Friday, December 4, 2009

My Divided Heart

During the end of our R&R time, I experience a wide array of emotions regarding my DH going back to the sandbox.  

My DH told me that he wanted to actually go back to Iraq during this time and this information really hit me hard.  My first thought was "WTF... he wants to leave me?  He's rather be in Iraq than be with me?" 

Now I don't know how many of you out there know this but I am SUPER FUN.  I can liven up a party with one smile and I am full of fun and interesting facts!  Alright, seriously.  Most people find me pretty entertaining (mostly because they laugh AT me).  

So I was really hurt by his words.  He explained that he wanted to go back because it was his duty, because of our financial goals, because he knew that he didn't have a choice.  But, I know that if he had a choice of staying home or going back to Iraq, he definitely would consider going back and finishing his tour.  

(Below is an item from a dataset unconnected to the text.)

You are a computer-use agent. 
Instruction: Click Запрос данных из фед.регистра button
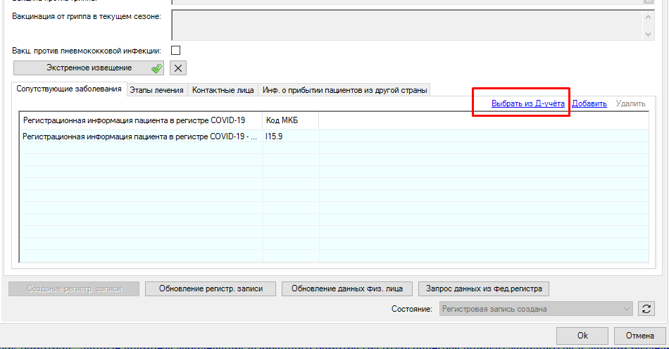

I feel as though I must reiterate this important fact.  I am REALLY fun be around.  I cook, I clean (neurotic clean), I watch ESPN (even though I seriously hate it), I try my hardest not to nag, I play video games, I am great in bed (oh you knew this was coming), etc... What would even make him consider finishing his tour!

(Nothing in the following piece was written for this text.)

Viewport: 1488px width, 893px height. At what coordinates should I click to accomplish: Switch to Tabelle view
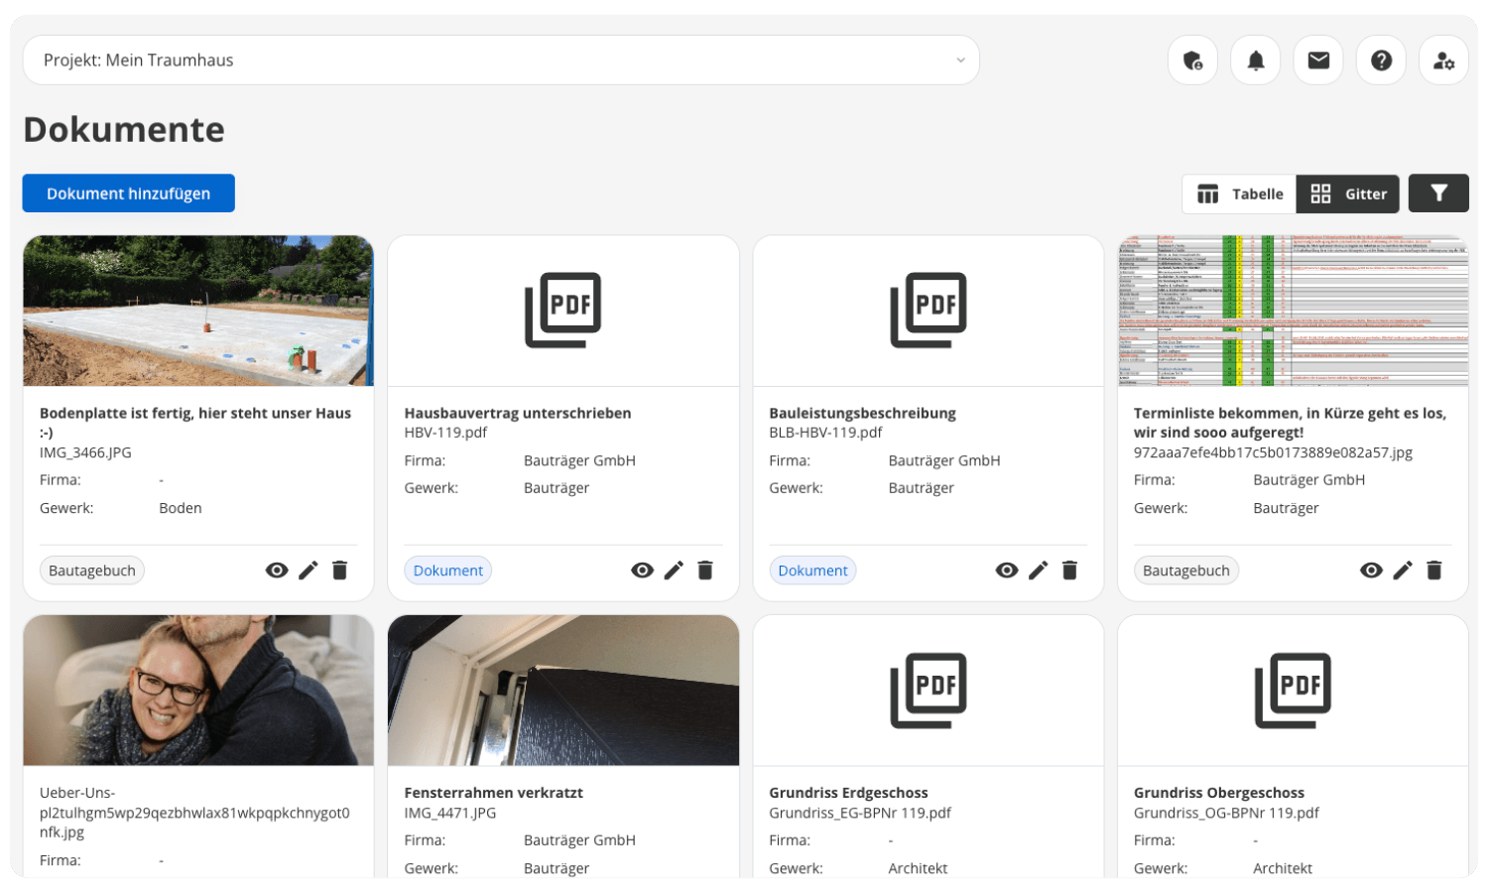point(1239,194)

Alright, I know I shouldn't take it personally but sometimes you can't help that way.  Being apart from one another is really difficult and I would really want my DH to choose me over everything else on this earth.  However, I realized that he wants to finish his mission; I can recognize how important his military duty is to him.  

Although it logically all makes sense, I wish my heart would follow my mind...



1 comments:

HellcatBetty said...

I've SO been there. It's incredibly difficult to understand as you're the person home waiting and crying and missing him... but my DH has said that in the past too. And I get it, I really do, but it still hurts to hear.